TASK ITEM: The entire listing below needs to be transcribed word for word.

DATA PROVIDED:
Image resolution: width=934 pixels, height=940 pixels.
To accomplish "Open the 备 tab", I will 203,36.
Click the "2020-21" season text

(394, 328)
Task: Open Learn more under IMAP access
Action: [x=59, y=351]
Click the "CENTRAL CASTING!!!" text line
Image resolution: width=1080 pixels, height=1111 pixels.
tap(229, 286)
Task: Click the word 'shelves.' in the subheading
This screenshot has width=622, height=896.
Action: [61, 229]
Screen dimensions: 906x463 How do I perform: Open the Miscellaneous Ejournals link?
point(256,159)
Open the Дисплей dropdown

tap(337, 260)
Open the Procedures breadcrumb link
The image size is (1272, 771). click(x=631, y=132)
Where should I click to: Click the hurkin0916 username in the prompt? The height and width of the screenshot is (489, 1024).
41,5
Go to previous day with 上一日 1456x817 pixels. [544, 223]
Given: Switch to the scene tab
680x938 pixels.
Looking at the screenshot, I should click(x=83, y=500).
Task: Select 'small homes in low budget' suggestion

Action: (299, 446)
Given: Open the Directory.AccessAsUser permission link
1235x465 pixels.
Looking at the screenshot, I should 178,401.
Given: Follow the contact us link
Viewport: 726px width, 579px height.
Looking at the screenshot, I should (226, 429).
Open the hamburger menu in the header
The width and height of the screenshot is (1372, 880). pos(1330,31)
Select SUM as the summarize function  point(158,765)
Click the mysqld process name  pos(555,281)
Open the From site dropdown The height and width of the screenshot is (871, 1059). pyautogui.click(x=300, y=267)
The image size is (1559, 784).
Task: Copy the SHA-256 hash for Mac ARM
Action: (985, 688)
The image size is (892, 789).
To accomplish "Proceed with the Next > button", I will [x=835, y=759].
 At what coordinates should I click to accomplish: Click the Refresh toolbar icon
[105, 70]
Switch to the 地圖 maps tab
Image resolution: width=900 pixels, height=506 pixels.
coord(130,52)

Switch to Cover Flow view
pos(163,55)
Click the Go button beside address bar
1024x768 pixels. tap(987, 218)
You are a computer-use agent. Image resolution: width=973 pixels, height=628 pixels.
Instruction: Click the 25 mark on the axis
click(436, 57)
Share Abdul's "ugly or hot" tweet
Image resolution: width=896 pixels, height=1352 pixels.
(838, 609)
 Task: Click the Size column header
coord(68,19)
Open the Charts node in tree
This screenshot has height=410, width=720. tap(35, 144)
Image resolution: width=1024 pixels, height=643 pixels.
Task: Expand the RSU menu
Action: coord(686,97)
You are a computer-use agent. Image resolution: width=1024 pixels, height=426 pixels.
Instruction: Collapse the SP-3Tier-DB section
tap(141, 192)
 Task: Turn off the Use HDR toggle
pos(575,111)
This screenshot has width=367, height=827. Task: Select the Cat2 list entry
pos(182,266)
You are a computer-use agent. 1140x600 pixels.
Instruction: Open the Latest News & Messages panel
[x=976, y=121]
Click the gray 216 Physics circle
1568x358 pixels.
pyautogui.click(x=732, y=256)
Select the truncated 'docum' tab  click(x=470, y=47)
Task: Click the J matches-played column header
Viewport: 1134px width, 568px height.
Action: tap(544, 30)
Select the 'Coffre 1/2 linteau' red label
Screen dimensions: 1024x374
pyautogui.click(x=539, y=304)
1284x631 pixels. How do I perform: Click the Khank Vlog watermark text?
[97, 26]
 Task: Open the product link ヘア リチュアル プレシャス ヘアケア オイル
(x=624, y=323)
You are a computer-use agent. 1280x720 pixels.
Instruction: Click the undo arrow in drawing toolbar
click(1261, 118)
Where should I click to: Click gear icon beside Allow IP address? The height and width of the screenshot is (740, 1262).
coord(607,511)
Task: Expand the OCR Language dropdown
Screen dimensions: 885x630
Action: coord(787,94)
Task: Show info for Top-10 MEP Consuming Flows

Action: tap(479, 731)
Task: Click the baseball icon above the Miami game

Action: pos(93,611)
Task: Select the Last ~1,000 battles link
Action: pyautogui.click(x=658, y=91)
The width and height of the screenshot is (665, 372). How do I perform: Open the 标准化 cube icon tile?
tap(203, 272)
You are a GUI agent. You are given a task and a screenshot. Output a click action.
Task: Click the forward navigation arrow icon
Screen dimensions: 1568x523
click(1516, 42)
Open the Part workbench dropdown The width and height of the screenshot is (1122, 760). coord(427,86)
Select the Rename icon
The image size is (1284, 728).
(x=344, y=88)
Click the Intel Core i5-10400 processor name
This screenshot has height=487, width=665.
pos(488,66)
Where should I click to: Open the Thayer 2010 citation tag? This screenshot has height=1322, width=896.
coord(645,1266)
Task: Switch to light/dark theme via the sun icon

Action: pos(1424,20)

EXPECTED OUTPUT:
Image resolution: width=934 pixels, height=940 pixels.
To accomplish "Open the 备 tab", I will 203,36.
Click the "2020-21" season text

(394, 328)
Task: Open Learn more under IMAP access
Action: [x=59, y=351]
Click the "CENTRAL CASTING!!!" text line
Image resolution: width=1080 pixels, height=1111 pixels.
tap(229, 286)
Task: Click the word 'shelves.' in the subheading
This screenshot has width=622, height=896.
Action: [61, 229]
Screen dimensions: 906x463 How do I perform: Open the Miscellaneous Ejournals link?
point(256,159)
Open the Дисплей dropdown

tap(337, 260)
Open the Procedures breadcrumb link
The image size is (1272, 771). click(x=631, y=132)
Where should I click to: Click the hurkin0916 username in the prompt? The height and width of the screenshot is (489, 1024).
41,5
Go to previous day with 上一日 1456x817 pixels. [544, 223]
Given: Switch to the scene tab
680x938 pixels.
Looking at the screenshot, I should click(x=83, y=500).
Task: Select 'small homes in low budget' suggestion

Action: (299, 446)
Given: Open the Directory.AccessAsUser permission link
1235x465 pixels.
Looking at the screenshot, I should 178,401.
Given: Follow the contact us link
Viewport: 726px width, 579px height.
Looking at the screenshot, I should (226, 429).
Open the hamburger menu in the header
The width and height of the screenshot is (1372, 880). pos(1330,31)
Select SUM as the summarize function  point(158,765)
Click the mysqld process name  pos(555,281)
Open the From site dropdown The height and width of the screenshot is (871, 1059). pyautogui.click(x=300, y=267)
The image size is (1559, 784).
Task: Copy the SHA-256 hash for Mac ARM
Action: (985, 688)
The image size is (892, 789).
To accomplish "Proceed with the Next > button", I will [x=835, y=759].
 At what coordinates should I click to accomplish: Click the Refresh toolbar icon
[105, 70]
Switch to the 地圖 maps tab
Image resolution: width=900 pixels, height=506 pixels.
coord(130,52)

Switch to Cover Flow view
pos(163,55)
Click the Go button beside address bar
1024x768 pixels. tap(987, 218)
You are a computer-use agent. Image resolution: width=973 pixels, height=628 pixels.
Instruction: Click the 25 mark on the axis
click(436, 57)
Share Abdul's "ugly or hot" tweet
Image resolution: width=896 pixels, height=1352 pixels.
(838, 609)
 Task: Click the Size column header
coord(68,19)
Open the Charts node in tree
This screenshot has height=410, width=720. tap(35, 144)
Image resolution: width=1024 pixels, height=643 pixels.
Task: Expand the RSU menu
Action: coord(686,97)
You are a computer-use agent. Image resolution: width=1024 pixels, height=426 pixels.
Instruction: Collapse the SP-3Tier-DB section
tap(141, 192)
 Task: Turn off the Use HDR toggle
pos(575,111)
This screenshot has width=367, height=827. Task: Select the Cat2 list entry
pos(182,266)
You are a computer-use agent. 1140x600 pixels.
Instruction: Open the Latest News & Messages panel
[x=976, y=121]
Click the gray 216 Physics circle
1568x358 pixels.
pyautogui.click(x=732, y=256)
Select the truncated 'docum' tab  click(x=470, y=47)
Task: Click the J matches-played column header
Viewport: 1134px width, 568px height.
Action: tap(544, 30)
Select the 'Coffre 1/2 linteau' red label
Screen dimensions: 1024x374
pyautogui.click(x=539, y=304)
1284x631 pixels. How do I perform: Click the Khank Vlog watermark text?
[97, 26]
 Task: Open the product link ヘア リチュアル プレシャス ヘアケア オイル
(x=624, y=323)
You are a computer-use agent. 1280x720 pixels.
Instruction: Click the undo arrow in drawing toolbar
click(1261, 118)
Where should I click to: Click gear icon beside Allow IP address? The height and width of the screenshot is (740, 1262).
coord(607,511)
Task: Expand the OCR Language dropdown
Screen dimensions: 885x630
Action: coord(787,94)
Task: Show info for Top-10 MEP Consuming Flows

Action: tap(479, 731)
Task: Click the baseball icon above the Miami game

Action: pos(93,611)
Task: Select the Last ~1,000 battles link
Action: pyautogui.click(x=658, y=91)
The width and height of the screenshot is (665, 372). How do I perform: Open the 标准化 cube icon tile?
tap(203, 272)
You are a GUI agent. You are given a task and a screenshot. Output a click action.
Task: Click the forward navigation arrow icon
Screen dimensions: 1568x523
click(1516, 42)
Open the Part workbench dropdown The width and height of the screenshot is (1122, 760). coord(427,86)
Select the Rename icon
The image size is (1284, 728).
(x=344, y=88)
Click the Intel Core i5-10400 processor name
This screenshot has height=487, width=665.
pos(488,66)
Where should I click to: Open the Thayer 2010 citation tag? This screenshot has height=1322, width=896.
coord(645,1266)
Task: Switch to light/dark theme via the sun icon

Action: pos(1424,20)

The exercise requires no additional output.